В психиатрической клинике Роршах столкнулся с необычным пациентом, неким Бингелли, который, как выяснилось, проходил принудительное лечение по приговору суда. Бингелли был основателем религиозной секты, и ему в вину вменялось исполнение ритуальных церемоний, включавших развратные действия, в частности – инцест. Роршах чрезвычайно заинтересовался проблемой сектантства в его связи с сексуальными перверсиями. Он провел тщательное изыскание в области истории швейцарских сект, проследив ее с ХII века. На эту тему он задумал написать обширное исследование, но не закончил его. В печати появились лишь три статьи на эту тему, которые только после его смерти с дополнениями из его черновых записей увидели свет в виде отдельной книги. О ее существовании не догадываются даже многие знатоки теста Роршаха, хотя в наши дни проблема извращенного сознания сектантов кажется даже более актуальной, чем столетие назад.
В 1917 г. Роршах вернулся к своим исследованиям восприятия причудливых пятен. Результаты многочисленных опытов были им обобщены в ныне всемирно известной книге «Психодиагностика» (кстати, сам этот термин ввел в обиход именно Роршах). Опубликовать книгу оказалось делом нелегким – с 1919 по 1921 г. рукопись была отвергнута несколькими издательствами. Обивая пороги издателей, Роршах продолжал дорабатывать свой тест, критически пересматривал многие свои идеи и к тому времени, когда книга все-таки увидела свет в издательстве «Ханс Хубер» с огорчением отмечал, что многое в ней следовало бы сказать иначе. Парадоксально, но 80 лет спустя тест Роршаха используется в практически неизменном виде, не претерпев сколько-нибудь значительных модификаций с момента публикации в 1921 г., и считается едва ли не безупречным психологическим инструментом. Остается только догадываться, до какого совершенства довел бы его создатель, проживи он чуть дольше.

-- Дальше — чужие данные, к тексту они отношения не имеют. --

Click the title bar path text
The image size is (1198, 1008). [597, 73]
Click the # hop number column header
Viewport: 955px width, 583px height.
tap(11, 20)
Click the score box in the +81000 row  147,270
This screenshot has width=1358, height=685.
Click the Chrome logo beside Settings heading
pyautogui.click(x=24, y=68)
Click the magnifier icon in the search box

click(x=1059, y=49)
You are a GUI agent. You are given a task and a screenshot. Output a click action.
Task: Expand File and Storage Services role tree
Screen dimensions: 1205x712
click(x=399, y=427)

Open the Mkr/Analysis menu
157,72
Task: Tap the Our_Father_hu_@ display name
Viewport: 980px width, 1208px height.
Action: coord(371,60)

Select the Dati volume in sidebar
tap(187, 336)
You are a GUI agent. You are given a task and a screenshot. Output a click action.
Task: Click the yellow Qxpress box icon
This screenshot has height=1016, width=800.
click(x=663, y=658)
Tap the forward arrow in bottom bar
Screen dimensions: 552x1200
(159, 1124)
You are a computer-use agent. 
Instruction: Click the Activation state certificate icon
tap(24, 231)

Роршаху не была суждена прижизненная слава. Тираж в 1200 экземпляров «Психодиагностики» почти полностью пылился невостребованным на складе издательства, когда в апреле 1922 года Герман Роршах скоропостижно скончался от перитонита. Вместе с ним, по словам Блейлера, умерла надежда целого поколения швейцарских психиатров. Зато остался великолепный инструмент, по сей день символизирующий суть психологической науки – стремление проникнуть в неизведанные глубины душевного мира.